With runway accidents increasing, the Federal Aviation Administration (FAA) has awarded over $100 million to 12 airports in order to build additional taxiways and install lighting to reduce “incursions” where planes, vehicles, and people mistakenly obstruct runways. This comes as more people are starting to spend more money on travel than they would pre-pandemic. Continue reading below to learn more.
“Sometimes the best technology is concrete, and that’s why some of what you’re seeing are the construction of these end-around taxiways that mean one less potential conflict point where a plane lines up,” Transportation Secretary Pete Buttigieg said at a news conference on Tuesday.
The announcement comes as runway incursions have fallen after a spike at the start of the year. On Tuesday, the F.A.A. said that the rate of the most concerning kinds of incursions had risen in January to one for every one million takeoffs and landings, but that it had since been cut in half.

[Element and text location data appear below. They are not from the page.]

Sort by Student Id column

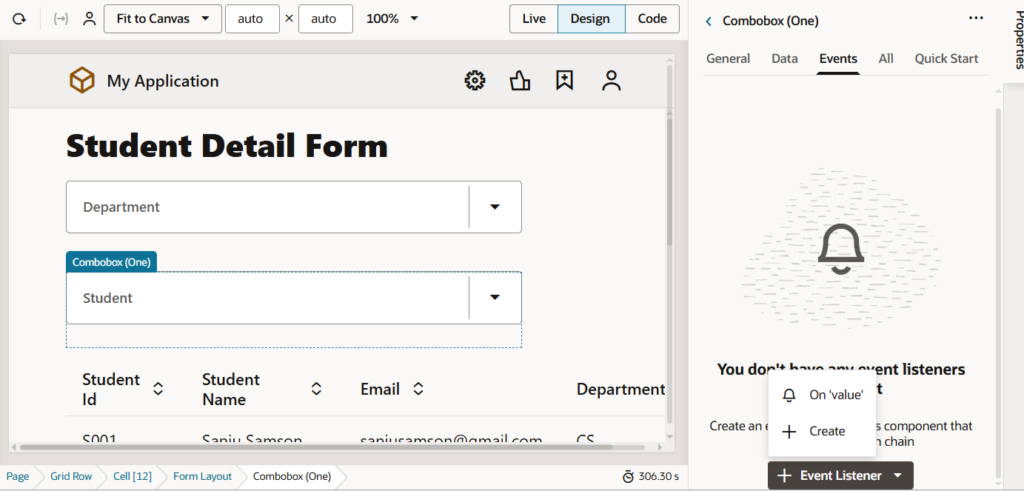[157, 389]
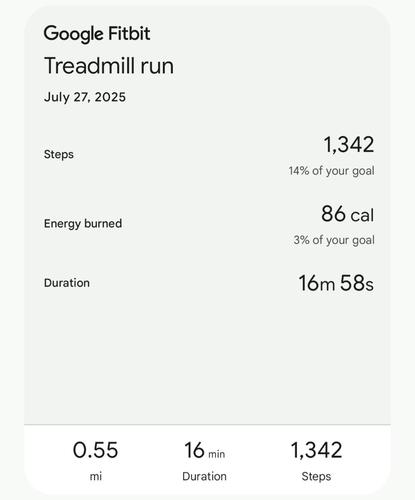
Task: Click the July 27, 2025 date
Action: point(85,97)
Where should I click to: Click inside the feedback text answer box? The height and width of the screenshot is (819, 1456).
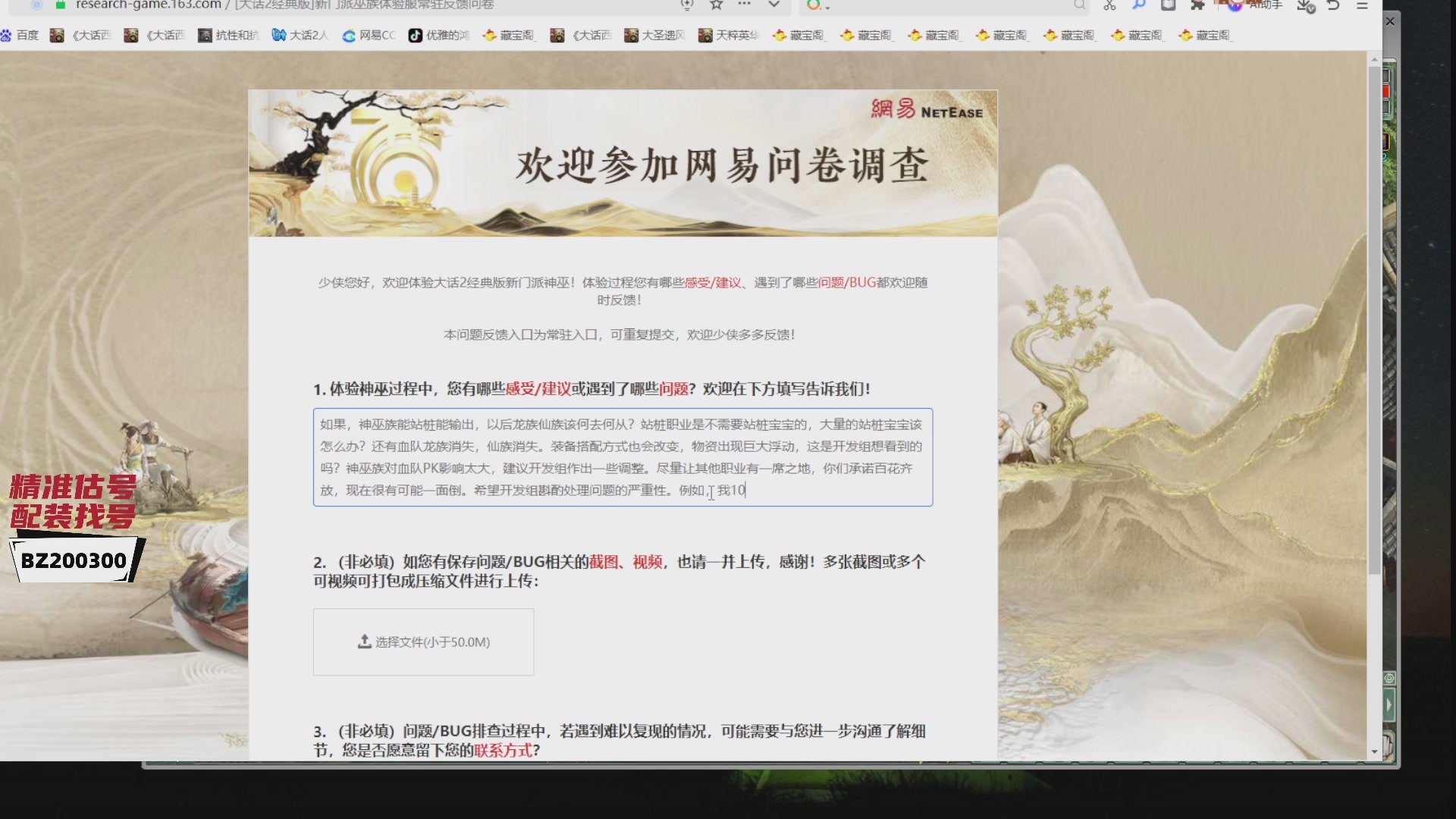[622, 457]
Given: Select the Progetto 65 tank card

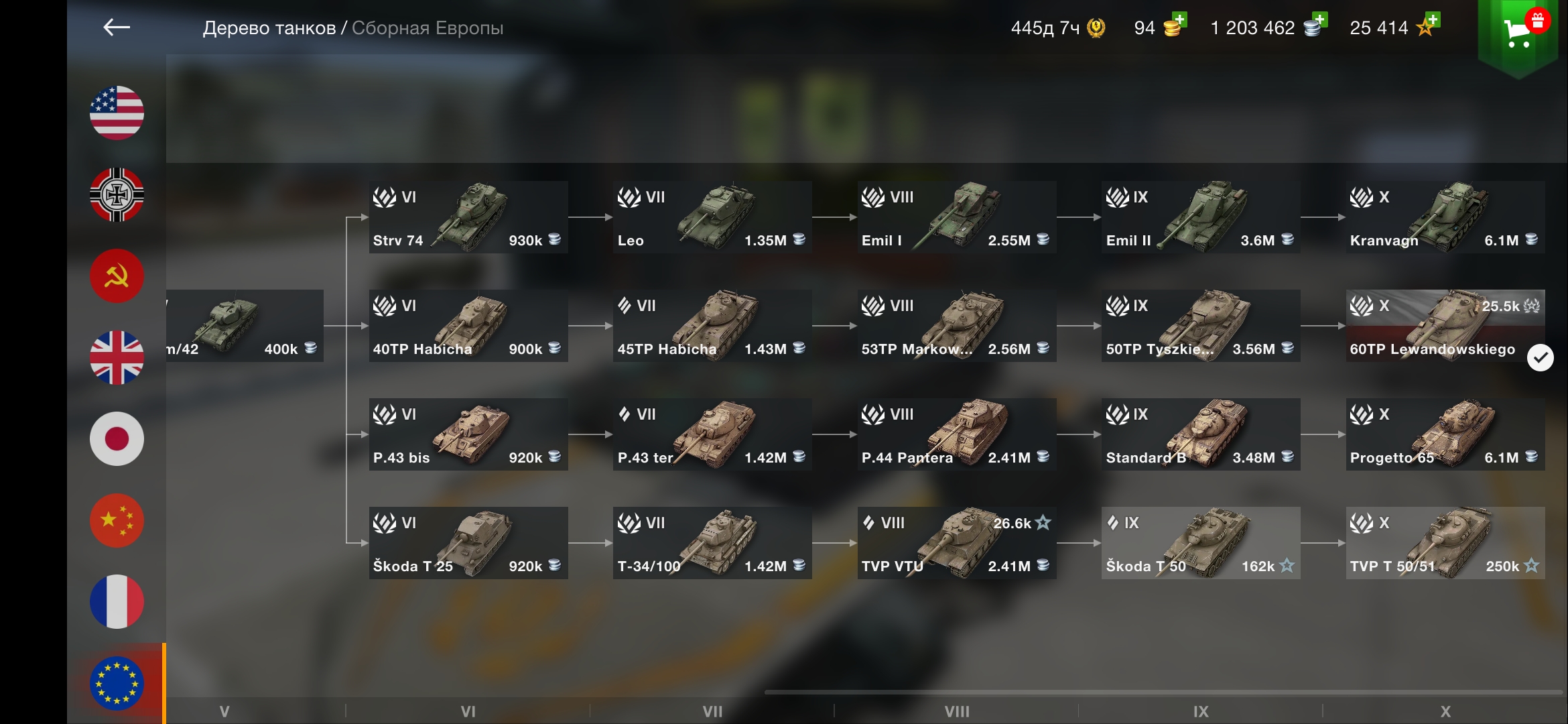Looking at the screenshot, I should [x=1445, y=434].
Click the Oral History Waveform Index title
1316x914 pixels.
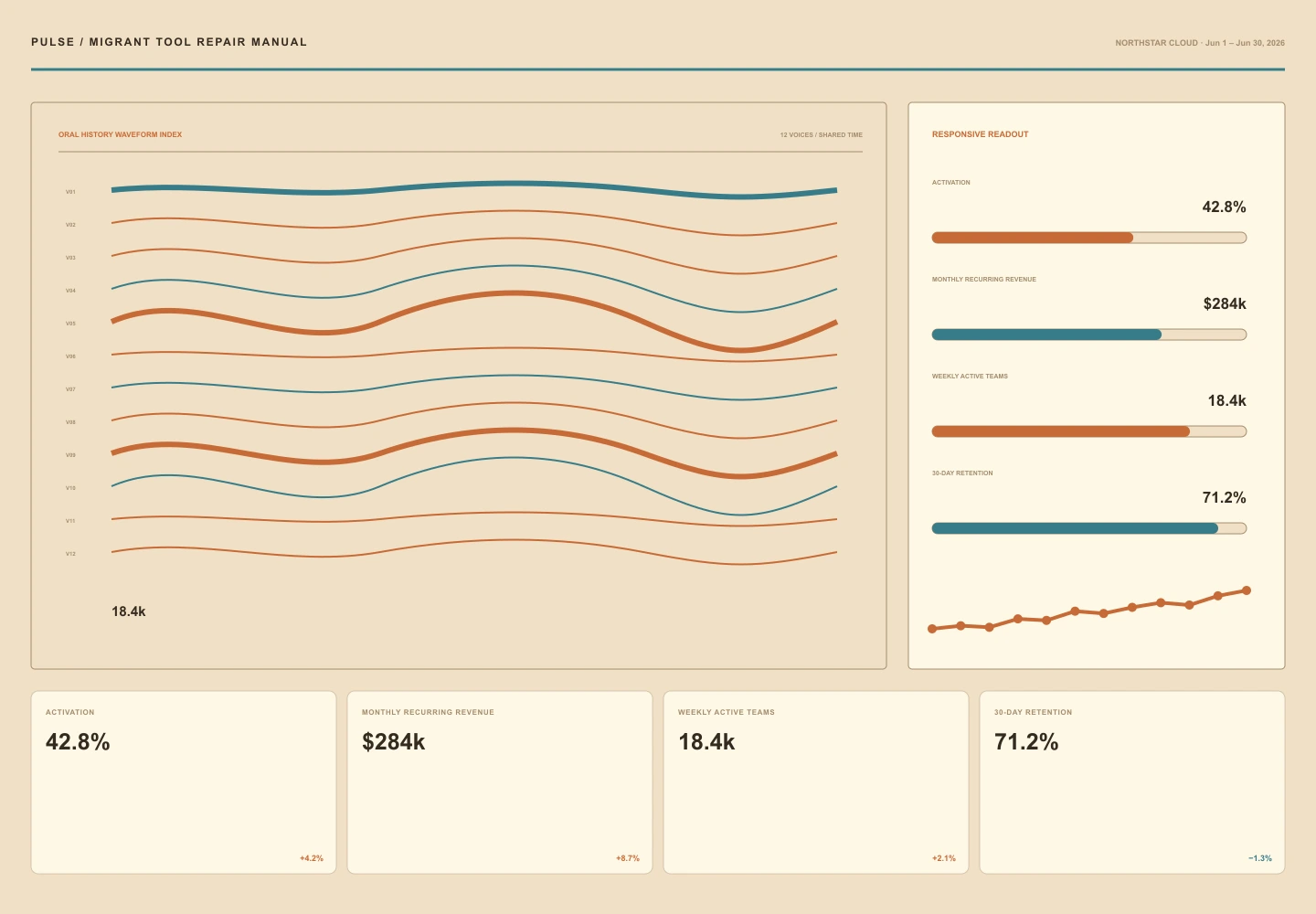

A series of jarring incursions early in the year received widespread attention. In one incident at Kennedy International Airport, in New York, a plane had to abort taking off because another had crossed dangerously close to it. In another episode, at Austin-Bergstrom International Airport in Texas, a pilot had to abort landing because another plane was using the runway to take off.

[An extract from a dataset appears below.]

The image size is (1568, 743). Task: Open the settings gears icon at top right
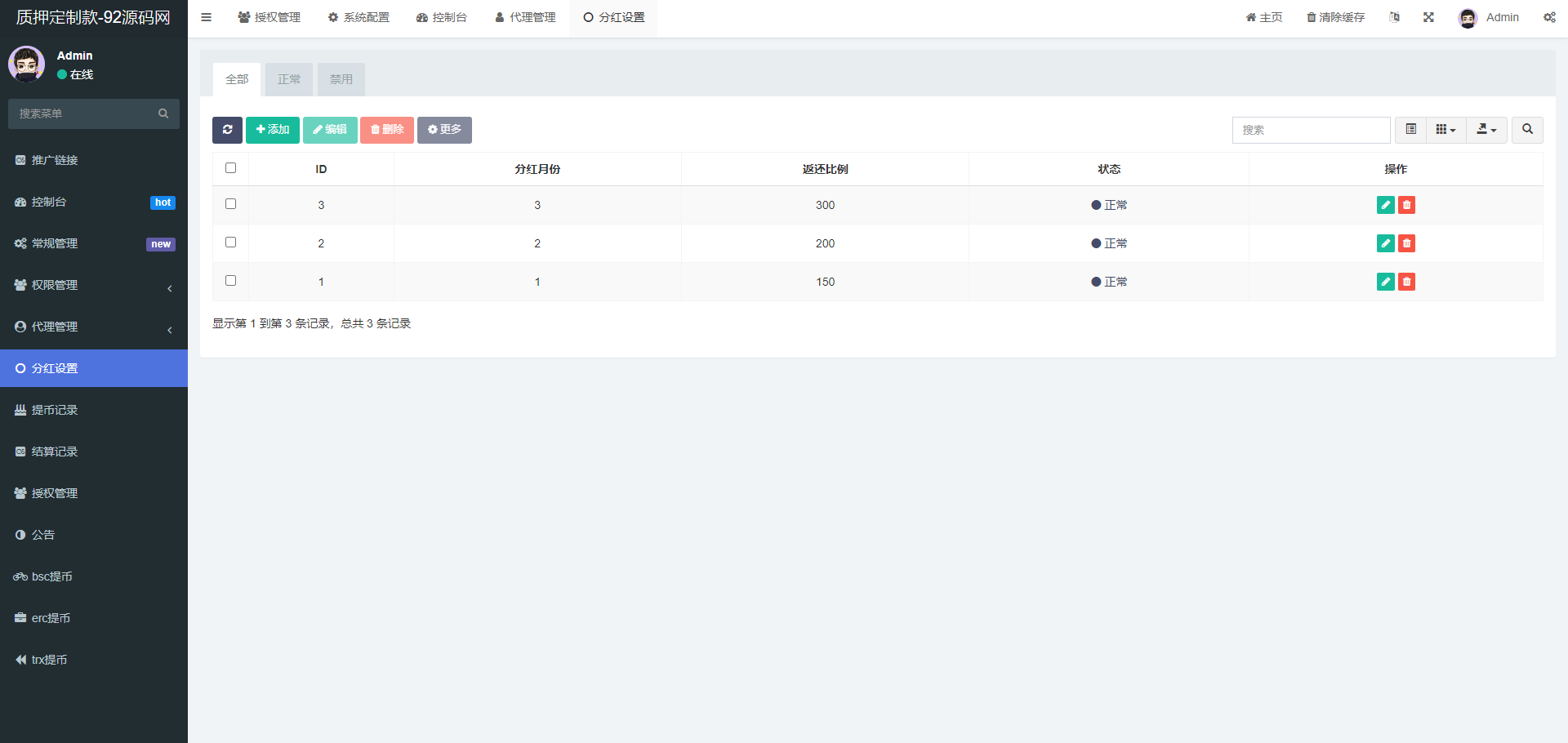click(1549, 17)
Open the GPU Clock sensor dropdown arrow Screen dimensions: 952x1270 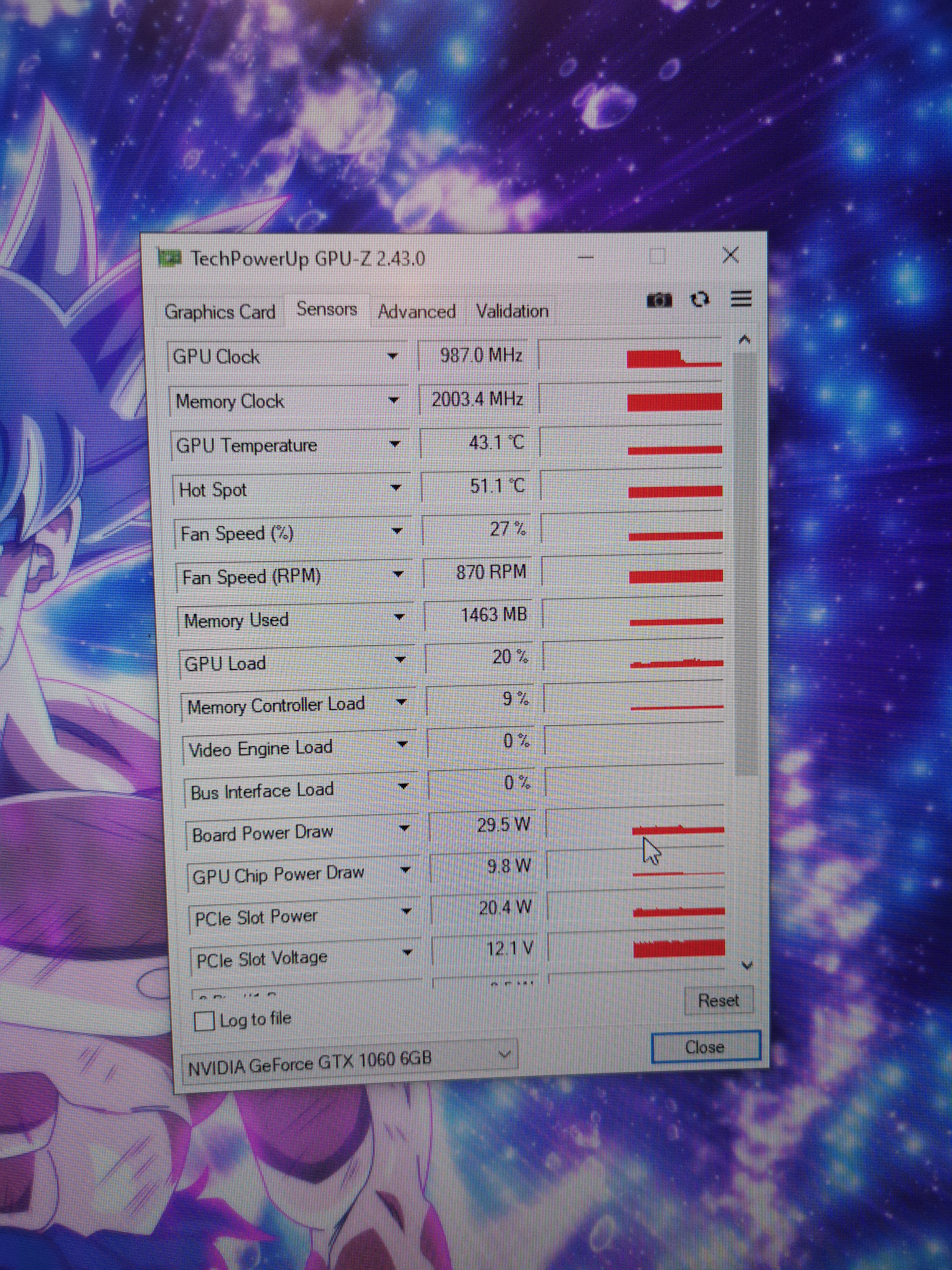coord(392,356)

In March, the F.A.A. held a safety summit to address the incursions and other safety concerns. It also issued a bulletin to airlines, airport operators and workers, calling on carriers to exercise caution in carrying out operations. The National Transportation Safety Board is holding an event on Tuesday to discuss incursions.
There have been about 550 runway incursions this year through April, up slightly from 530 during the same period last year, according to the F.A.A.